◆ **SUPPLIED INFORMATION**
-------

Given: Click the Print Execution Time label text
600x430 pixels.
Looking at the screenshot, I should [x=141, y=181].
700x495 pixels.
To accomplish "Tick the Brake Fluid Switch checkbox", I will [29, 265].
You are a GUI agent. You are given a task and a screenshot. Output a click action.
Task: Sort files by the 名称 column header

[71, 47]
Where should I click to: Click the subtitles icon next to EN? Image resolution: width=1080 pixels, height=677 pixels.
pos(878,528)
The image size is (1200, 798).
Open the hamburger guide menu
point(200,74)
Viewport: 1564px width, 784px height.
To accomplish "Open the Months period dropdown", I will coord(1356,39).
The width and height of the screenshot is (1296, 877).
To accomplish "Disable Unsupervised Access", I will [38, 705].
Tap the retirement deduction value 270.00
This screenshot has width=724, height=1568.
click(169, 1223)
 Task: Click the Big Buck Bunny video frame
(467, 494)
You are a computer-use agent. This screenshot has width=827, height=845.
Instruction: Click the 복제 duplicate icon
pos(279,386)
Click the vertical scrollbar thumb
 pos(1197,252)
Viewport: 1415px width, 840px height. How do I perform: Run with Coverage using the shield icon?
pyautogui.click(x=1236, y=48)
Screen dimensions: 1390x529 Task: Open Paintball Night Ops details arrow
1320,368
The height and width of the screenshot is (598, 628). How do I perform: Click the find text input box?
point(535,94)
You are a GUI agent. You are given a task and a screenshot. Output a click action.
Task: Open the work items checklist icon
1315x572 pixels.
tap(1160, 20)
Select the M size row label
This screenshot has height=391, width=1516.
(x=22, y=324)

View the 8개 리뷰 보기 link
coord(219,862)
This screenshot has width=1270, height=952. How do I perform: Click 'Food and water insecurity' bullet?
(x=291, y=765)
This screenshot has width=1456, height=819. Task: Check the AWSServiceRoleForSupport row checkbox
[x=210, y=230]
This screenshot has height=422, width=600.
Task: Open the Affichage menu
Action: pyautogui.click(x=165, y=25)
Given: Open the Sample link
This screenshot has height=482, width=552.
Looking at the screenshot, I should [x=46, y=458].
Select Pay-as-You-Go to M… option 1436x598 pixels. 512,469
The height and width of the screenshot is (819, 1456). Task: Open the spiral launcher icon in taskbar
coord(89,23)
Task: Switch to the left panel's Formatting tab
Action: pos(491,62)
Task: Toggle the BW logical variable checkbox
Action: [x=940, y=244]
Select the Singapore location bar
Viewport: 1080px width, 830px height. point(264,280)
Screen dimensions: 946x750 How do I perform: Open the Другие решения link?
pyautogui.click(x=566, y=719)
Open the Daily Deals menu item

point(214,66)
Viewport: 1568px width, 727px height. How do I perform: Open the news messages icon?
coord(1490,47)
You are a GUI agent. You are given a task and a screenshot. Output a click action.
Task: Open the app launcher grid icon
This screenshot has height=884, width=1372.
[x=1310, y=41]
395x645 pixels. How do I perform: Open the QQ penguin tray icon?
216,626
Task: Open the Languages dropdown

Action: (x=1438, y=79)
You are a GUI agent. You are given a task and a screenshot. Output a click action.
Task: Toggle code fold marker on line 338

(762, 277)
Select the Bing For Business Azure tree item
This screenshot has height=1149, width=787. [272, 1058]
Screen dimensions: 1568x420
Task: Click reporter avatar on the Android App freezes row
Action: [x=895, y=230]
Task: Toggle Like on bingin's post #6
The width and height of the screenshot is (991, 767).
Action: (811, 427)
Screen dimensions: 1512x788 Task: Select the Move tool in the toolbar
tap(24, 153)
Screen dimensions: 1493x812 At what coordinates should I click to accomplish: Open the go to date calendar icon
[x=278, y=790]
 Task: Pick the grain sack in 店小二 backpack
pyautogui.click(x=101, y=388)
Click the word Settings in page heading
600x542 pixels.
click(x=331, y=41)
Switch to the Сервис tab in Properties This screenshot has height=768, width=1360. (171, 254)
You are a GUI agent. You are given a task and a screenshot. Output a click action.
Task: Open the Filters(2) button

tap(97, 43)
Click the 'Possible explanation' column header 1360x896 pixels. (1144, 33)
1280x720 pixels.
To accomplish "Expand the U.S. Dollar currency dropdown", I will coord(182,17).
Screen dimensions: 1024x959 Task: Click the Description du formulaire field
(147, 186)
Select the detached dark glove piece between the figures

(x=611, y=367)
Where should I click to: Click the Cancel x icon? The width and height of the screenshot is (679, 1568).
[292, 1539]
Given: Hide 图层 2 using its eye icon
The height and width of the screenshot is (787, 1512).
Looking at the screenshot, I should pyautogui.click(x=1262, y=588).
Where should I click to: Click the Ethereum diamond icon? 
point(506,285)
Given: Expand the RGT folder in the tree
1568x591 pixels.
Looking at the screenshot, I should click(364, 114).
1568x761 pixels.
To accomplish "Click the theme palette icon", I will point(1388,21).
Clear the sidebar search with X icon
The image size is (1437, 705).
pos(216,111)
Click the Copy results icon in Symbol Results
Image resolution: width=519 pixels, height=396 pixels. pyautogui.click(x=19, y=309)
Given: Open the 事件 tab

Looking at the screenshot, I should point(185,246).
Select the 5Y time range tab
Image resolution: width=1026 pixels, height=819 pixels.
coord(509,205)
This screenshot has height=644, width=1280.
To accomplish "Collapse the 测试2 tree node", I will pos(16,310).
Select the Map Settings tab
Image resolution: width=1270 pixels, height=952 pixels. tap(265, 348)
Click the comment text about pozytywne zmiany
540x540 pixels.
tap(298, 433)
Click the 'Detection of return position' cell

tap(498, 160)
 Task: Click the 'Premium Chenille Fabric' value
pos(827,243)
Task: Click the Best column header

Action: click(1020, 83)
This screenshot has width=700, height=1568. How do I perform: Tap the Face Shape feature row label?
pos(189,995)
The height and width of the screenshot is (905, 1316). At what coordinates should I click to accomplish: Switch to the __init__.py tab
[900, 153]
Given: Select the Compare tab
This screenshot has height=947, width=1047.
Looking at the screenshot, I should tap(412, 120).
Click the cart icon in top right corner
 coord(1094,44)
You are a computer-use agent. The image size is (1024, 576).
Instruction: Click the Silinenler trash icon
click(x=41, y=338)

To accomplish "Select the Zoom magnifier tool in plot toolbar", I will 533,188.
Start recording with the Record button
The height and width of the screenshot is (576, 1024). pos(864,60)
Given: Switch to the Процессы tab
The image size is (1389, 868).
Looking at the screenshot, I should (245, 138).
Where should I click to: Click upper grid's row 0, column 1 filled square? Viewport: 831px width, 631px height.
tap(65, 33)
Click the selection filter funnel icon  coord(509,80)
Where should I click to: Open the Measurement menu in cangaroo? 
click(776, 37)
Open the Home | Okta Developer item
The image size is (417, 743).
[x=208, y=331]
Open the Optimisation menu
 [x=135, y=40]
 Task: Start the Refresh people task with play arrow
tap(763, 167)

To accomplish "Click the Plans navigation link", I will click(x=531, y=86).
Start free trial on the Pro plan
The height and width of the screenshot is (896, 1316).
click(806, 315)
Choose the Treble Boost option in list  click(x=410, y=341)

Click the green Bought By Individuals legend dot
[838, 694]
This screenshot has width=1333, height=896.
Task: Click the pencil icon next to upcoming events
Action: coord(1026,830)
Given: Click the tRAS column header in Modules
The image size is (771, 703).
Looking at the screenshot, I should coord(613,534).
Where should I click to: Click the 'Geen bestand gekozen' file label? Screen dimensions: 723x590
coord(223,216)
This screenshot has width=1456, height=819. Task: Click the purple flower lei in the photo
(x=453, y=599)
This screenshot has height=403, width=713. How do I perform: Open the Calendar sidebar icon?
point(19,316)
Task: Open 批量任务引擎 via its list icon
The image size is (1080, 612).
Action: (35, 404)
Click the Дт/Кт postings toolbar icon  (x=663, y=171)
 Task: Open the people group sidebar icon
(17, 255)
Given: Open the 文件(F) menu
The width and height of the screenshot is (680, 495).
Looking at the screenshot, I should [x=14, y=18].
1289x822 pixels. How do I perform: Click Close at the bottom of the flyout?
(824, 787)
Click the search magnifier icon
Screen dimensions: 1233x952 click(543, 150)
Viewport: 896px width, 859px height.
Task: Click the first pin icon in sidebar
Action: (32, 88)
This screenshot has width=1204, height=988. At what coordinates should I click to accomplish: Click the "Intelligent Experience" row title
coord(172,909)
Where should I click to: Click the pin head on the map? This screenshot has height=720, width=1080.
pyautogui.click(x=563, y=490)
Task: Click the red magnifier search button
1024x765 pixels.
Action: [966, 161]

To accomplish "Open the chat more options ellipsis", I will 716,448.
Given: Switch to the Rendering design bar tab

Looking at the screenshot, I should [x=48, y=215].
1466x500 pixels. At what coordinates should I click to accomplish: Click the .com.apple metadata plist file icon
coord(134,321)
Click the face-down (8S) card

-------

◆ **STATED PROBLEM**
Can you find every line in the entries above that contains the word "Toggle", with case counting, and copy each one out?

◆ **ANSWER TO THIS TASK**
Task: Toggle the BW logical variable checkbox
Task: Toggle code fold marker on line 338
Task: Toggle Like on bingin's post #6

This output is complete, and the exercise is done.